Texte à étudier:
==================================================

L'Arctique canadien

2. Les explorations

L’Arctique canadien inspire et fascine. La région est connue depuis l’Antiquité mais le climat polaire rend le voyage très compliqué. À la fin du 15ème siècle, l’essor du commerce donne envie de se lancer aux navigateurs ! Les premiers explorateurs tentent l’expédition vers l’Arctique à la recherche du passage du Nord-Ouest. Ils essaient de contourner l’Amérique du Nord afin de se rendre plus rapidement vers l’Orient.

 

500 ans avant Christophe Colomb

 

Dès l’an 1 000, les Vikings ont colonisé l’Arctique. Eric le Rouge a fondé la première colonie européenne au Groenland. Son fils, Leif Erikson, serait le premier européen à découvrir l’Amérique du nord continental. Il a établi une colonie à Vinland, aux alentours du Labrador et de Terre-Neuve.

Portrait d’Erik le Rouge tiré de la Gronlandia d’Arngrímur Jónsson (1688). Licence libre de droit – Wikipédia

Le savais-tu ? Eric le Rouge s’appelait en réalité Eirikr Thorvaldson. Il a été surnommé ainsi en raison de la couleur rousse de ses cheveux et de sa barbe.

 

Les premiers explorateurs

 

Plusieurs grands explorateurs partent en quête du passage, comme Martin Frobisher ou John Davis. Les expéditions durent souvent plus d’un an ! Il faut assurer la survie de l’équipage et charger les navires de tonnes de provisions et matériel.

==================================================

Données à examiner:

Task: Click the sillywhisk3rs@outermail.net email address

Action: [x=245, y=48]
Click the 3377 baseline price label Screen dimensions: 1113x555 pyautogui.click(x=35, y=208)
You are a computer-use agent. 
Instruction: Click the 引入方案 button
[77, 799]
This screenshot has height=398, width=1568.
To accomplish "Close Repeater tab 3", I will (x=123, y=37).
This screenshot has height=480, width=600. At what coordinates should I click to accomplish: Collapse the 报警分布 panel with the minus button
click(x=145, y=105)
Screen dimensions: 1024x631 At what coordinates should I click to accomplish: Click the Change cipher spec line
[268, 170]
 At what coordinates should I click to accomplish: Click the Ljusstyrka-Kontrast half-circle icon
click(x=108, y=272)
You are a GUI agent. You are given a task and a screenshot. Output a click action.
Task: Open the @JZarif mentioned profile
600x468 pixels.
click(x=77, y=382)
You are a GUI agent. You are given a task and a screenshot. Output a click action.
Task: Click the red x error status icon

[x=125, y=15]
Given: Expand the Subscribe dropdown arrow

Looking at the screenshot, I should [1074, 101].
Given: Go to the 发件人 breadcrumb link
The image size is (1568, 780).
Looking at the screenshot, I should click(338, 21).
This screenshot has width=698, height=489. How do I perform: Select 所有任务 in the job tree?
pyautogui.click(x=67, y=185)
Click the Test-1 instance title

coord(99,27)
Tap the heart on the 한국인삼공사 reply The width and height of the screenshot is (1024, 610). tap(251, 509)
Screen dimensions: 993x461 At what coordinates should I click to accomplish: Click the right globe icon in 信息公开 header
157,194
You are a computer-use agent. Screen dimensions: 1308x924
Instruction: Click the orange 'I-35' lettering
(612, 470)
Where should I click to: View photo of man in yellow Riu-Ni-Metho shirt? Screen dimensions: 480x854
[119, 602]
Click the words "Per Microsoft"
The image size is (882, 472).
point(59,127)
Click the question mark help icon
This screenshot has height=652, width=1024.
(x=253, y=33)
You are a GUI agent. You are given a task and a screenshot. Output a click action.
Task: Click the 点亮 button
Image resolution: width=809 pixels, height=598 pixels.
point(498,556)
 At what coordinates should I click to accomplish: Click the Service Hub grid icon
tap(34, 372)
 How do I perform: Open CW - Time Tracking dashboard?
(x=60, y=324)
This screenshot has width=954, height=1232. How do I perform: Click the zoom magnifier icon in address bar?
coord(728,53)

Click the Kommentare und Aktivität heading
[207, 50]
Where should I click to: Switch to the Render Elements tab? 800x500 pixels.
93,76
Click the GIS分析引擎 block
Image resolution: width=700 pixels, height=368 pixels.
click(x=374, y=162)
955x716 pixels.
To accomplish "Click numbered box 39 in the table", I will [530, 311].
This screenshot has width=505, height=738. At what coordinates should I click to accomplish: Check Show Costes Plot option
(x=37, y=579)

==================================================

Consignes:
1. Citez le passage du texte sur l'Arctique canadien allant de « Dès l’an 1 000, les » jusqu'à « de sa barbe. ».
2. Répondez aux questions suivantes d'après le texte sur l'Arctique canadien.
(a) Qui a fondé la première colonie européenne au Groenland ?
(b) Quel était le véritable nom d'Eric le Rouge ?
(c) Quels explorateurs le texte cite-t-il parmi ceux partis en quête du passage ?

Réponses:
1.
Dès l’an 1 000, les Vikings ont colonisé l’Arctique. Eric le Rouge a fondé la première colonie européenne au Groenland. Son fils, Leif Erikson, serait le premier européen à découvrir l’Amérique du nord continental. Il a établi une colonie à Vinland, aux alentours du Labrador et de Terre-Neuve.

Portrait d’Erik le Rouge tiré de la Gronlandia d’Arngrímur Jónsson (1688). Licence libre de droit – Wikipédia

Le savais-tu ? Eric le Rouge s’appelait en réalité Eirikr Thorvaldson. Il a été surnommé ainsi en raison de la couleur rousse de ses cheveux et de sa barbe.

2.
(a) Eric le Rouge.
(b) Eirikr Thorvaldson.
(c) Martin Frobisher et John Davis.